5. **Sparse Representation:**
   - **TF-IDF:** The TF-IDF matrix is typically sparse, which means it is efficient in terms of memory usage and can handle high-dimensional data well.
   - **Bag-of-Words (BoW):** BoW representations can also be sparse, but TF-IDF tends to be more effective in capturing the discriminatory power of words.

While TF-IDF often outperforms Bag-of-Words in capturing word importance and providing a more nuanced representation of documents, the effectiveness of these methods depends on the specific task and dataset. In some cases, simpler representations like Bag-of-Words might be sufficient, especially when the focus is on capturing the overall frequency of words rather than their nuanced importance. Additionally, more advanced models like word embeddings and transformer-based models have gained popularity for their ability to capture semantic relationships and contextual information.

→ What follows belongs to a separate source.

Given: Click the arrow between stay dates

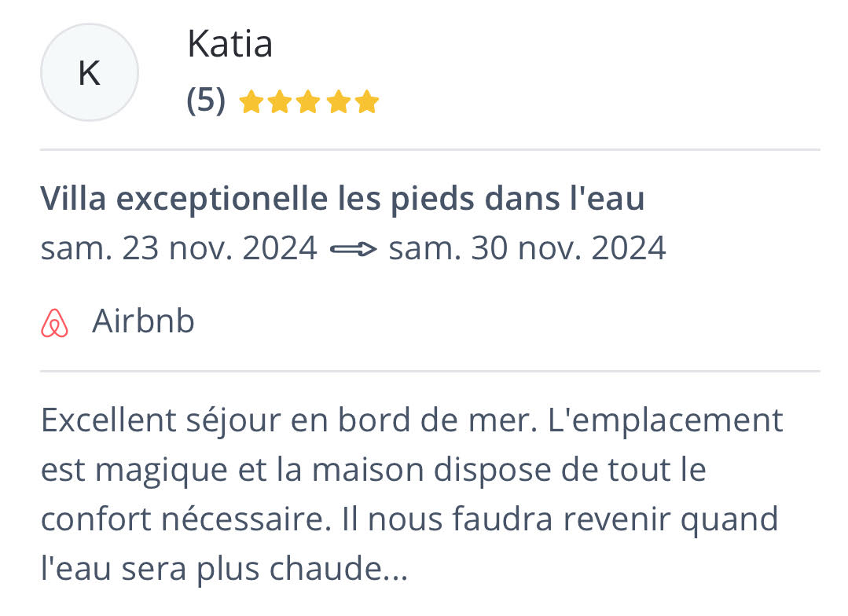Looking at the screenshot, I should tap(353, 249).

## 2. Can you think of techniques that are better than both BoW and TF-IDF ?
## ans:-
Certainly! Advanced techniques that often outperform Bag-of-Words (BoW) and TF-IDF include:

1. **Word Embeddings:** Represent words as dense vectors capturing semantic relationships.
2. **Transformer-Based Models (e.g., BERT, GPT):** Leverage attention mechanisms for contextual understanding.
3. **Doc2Vec:** Represents entire documents with continuous vector embeddings.
4. **ELMo (Embeddings from Language Models):** Provides deep contextualized word representations.
5. **ULMFiT (Universal Language Model Fine-tuning):** Utilizes transfer learning for NLP tasks.
6. **Attention-Based Models:** Focus on different parts of the input sequence for improved performance.

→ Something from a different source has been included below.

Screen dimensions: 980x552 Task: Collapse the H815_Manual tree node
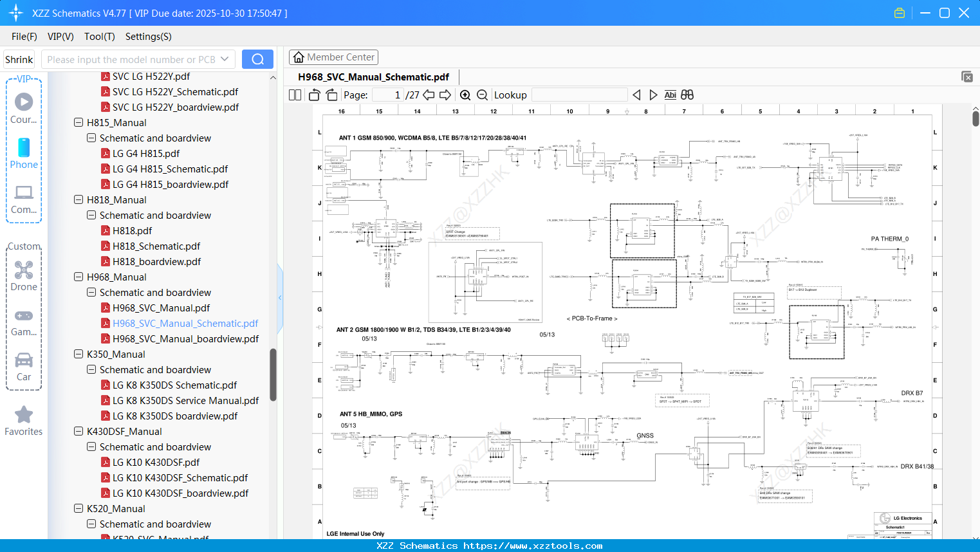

## **3.Read about Stemming and Lemmatization from the resources given below. Think about the pros/cons of each**.
# ans:-
# Stemming and Lemmatization: Pros and Cons

**Stemming:**
- **Pros:**
  1. **Simplicity:** Stemming is a simpler process, stripping affixes to reduce words to their root form.
  2. **Computational Efficiency:** Stemming is computationally less intensive compared to lemmatization, making it faster.
  3. **Reduced Vocabulary Size:** Stemming can help in reducing the vocabulary size, potentially improving the efficiency of downstream NLP tasks.

- **Cons:**
  1. **Over-Stemming:** It may lead to over-stemming, where unrelated words are reduced to the same root, impacting semantic meaning.
  2. **Loss of Meaning:** Stemming can result in the loss of the original word's meaning, affecting the interpretability of the text.
  3. **Language-Specific:** Stemming algorithms are language-specific, and the effectiveness may vary across languages.

**Lemmatization:**
- **Pros:**
  1. **Preservation of Meaning:** Lemmatization retains the base or dictionary form of words, preserving their semantic meaning.
  2. **Better Accuracy:** Lemmatization generally produces more accurate results than stemming, especially in tasks requiring a deeper understanding of language.
  3. **Improved Interpretability:** Lemmatized text is often more interpretable as the words are mapped to their dictionary form.

- **Cons:**
  1. **Computational Complexity:** Lemmatization is computationally more intensive than stemming, potentially impacting processing time.
  2. **Increased Vocabulary Size:** Lemmatization may result in a larger vocabulary size compared to stemming, potentially affecting memory and computational requirements.
  3. **Language-Specific:** Like stemming, lemmatization can also be language-dependent and may require language-specific resources.

**General Considerations:**
- **Task Dependency:** The choice between stemming and lemmatization depends on the specific NLP task. For information retrieval tasks, where speed is crucial, stemming might be preferred. For tasks requiring semantic accuracy, lemmatization is often more suitable.
- **Language and Domain:** The effectiveness of both techniques can vary based on the language of the text and the specific domain of the data. Some languages or domains may benefit more from one approach over the other.